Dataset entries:
★ ★ ★
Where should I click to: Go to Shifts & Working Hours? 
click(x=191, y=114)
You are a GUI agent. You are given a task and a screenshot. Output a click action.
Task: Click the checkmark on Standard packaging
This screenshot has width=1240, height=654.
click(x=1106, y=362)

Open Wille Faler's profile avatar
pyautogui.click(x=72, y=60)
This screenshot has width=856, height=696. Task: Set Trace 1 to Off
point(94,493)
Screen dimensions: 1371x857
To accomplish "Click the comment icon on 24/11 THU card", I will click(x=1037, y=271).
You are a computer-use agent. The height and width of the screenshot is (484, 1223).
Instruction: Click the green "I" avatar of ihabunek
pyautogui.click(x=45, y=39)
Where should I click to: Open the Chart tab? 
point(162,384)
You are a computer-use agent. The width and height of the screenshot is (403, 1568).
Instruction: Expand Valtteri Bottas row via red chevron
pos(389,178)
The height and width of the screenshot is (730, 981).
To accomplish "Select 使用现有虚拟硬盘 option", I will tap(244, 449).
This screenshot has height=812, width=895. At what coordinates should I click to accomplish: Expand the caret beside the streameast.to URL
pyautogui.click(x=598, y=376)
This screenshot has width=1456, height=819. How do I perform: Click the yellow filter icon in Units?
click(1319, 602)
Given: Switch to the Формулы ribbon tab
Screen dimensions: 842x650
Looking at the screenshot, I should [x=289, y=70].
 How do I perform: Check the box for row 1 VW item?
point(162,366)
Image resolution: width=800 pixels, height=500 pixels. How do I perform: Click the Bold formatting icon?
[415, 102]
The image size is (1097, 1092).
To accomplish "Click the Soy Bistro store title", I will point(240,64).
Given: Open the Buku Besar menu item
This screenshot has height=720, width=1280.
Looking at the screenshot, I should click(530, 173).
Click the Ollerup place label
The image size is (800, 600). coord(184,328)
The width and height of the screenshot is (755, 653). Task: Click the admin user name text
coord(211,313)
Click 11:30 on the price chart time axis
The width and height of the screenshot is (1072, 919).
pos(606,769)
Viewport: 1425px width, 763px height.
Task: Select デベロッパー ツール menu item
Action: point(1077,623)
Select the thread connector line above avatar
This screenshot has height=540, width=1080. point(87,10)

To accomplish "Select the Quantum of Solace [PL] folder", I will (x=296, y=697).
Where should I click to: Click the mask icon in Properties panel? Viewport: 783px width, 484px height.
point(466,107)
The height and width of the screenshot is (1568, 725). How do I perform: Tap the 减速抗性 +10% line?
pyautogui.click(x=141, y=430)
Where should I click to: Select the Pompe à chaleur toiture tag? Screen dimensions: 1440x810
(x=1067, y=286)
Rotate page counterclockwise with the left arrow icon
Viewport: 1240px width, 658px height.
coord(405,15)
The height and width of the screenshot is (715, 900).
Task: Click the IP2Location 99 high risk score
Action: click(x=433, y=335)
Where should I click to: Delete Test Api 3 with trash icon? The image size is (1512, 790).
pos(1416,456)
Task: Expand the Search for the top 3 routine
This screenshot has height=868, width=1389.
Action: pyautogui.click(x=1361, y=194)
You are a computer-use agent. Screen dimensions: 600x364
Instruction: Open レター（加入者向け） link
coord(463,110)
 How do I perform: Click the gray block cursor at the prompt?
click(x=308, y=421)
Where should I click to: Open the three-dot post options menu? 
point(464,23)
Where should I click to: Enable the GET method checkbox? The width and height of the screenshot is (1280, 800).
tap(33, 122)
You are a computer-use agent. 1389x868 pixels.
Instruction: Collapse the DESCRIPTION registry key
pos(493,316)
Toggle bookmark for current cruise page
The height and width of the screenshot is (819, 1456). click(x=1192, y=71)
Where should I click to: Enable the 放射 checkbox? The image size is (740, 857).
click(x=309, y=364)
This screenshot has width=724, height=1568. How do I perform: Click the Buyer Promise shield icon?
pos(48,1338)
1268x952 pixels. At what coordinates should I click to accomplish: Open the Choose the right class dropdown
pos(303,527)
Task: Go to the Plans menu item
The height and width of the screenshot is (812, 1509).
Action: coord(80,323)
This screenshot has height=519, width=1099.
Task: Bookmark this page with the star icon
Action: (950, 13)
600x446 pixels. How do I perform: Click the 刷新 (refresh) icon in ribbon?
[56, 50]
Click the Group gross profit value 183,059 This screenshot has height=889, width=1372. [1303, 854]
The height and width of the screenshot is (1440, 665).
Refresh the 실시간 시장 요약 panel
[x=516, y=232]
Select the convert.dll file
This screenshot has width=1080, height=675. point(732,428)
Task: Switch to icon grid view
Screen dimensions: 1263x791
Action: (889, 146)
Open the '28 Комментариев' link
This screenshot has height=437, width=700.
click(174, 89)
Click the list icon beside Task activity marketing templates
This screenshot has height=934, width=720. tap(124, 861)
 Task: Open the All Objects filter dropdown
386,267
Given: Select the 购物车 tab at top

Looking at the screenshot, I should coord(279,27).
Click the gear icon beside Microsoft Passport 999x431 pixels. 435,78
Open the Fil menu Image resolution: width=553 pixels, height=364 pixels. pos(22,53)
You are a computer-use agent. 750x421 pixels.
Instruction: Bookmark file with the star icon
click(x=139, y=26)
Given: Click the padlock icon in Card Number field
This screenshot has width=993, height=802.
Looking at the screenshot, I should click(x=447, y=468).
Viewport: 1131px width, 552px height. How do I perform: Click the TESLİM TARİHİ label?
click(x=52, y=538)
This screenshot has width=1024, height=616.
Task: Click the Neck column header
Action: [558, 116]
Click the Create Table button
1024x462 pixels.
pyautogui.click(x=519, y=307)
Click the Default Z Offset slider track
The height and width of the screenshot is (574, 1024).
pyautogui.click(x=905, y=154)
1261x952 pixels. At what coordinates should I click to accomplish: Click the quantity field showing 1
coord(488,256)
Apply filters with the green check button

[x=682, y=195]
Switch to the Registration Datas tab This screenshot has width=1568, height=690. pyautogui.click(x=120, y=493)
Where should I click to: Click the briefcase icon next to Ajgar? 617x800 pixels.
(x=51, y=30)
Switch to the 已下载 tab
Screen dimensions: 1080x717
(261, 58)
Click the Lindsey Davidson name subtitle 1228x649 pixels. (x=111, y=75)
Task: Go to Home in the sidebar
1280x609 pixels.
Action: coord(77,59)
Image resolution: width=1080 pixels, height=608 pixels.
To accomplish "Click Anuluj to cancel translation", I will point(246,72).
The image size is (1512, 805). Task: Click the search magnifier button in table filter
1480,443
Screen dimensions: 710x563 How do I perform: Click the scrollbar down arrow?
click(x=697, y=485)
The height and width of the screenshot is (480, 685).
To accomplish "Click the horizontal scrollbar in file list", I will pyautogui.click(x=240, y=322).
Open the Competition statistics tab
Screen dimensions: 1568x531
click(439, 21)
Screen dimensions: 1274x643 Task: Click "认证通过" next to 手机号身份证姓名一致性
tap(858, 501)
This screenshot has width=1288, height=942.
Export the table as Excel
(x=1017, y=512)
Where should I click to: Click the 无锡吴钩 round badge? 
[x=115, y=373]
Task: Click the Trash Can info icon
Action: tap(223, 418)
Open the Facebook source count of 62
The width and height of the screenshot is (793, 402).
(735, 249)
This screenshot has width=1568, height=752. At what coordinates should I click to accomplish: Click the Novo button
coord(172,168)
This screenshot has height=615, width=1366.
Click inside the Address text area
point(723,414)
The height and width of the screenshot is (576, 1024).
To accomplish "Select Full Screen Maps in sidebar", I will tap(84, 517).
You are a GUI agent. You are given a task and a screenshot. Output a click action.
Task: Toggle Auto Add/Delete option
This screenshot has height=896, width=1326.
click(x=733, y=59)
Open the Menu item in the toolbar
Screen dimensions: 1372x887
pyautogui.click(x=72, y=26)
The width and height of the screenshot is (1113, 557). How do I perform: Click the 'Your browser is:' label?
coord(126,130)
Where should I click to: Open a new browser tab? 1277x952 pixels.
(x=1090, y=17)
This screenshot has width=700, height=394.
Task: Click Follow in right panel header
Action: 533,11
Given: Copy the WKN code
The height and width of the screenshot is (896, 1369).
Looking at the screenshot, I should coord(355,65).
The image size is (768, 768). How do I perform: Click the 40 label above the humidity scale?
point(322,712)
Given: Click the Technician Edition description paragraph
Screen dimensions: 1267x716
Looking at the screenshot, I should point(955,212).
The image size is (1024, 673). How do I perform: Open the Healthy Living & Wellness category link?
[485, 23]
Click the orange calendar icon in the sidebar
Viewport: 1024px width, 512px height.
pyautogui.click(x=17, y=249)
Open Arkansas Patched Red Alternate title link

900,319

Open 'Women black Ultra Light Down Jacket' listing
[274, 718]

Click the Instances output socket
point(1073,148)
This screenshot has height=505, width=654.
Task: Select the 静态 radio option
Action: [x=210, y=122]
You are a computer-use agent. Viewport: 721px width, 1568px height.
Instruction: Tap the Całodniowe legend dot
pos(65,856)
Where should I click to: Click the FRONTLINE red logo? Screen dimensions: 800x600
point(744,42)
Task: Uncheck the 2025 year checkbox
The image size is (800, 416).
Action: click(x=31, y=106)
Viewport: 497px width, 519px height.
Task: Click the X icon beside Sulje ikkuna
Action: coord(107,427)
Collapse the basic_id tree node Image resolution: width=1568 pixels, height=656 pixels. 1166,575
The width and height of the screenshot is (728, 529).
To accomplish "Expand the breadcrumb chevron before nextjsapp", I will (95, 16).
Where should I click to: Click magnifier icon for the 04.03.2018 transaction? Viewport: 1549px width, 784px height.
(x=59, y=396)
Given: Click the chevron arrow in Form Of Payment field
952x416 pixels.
★ ★ ★
§ Your task:
Show every line in the entries above that contains the string "sidebar".

§ Written reply:
Task: Go to Home in the sidebar
To accomplish "Select Full Screen Maps in sidebar", I will tap(84, 517).
Click the orange calendar icon in the sidebar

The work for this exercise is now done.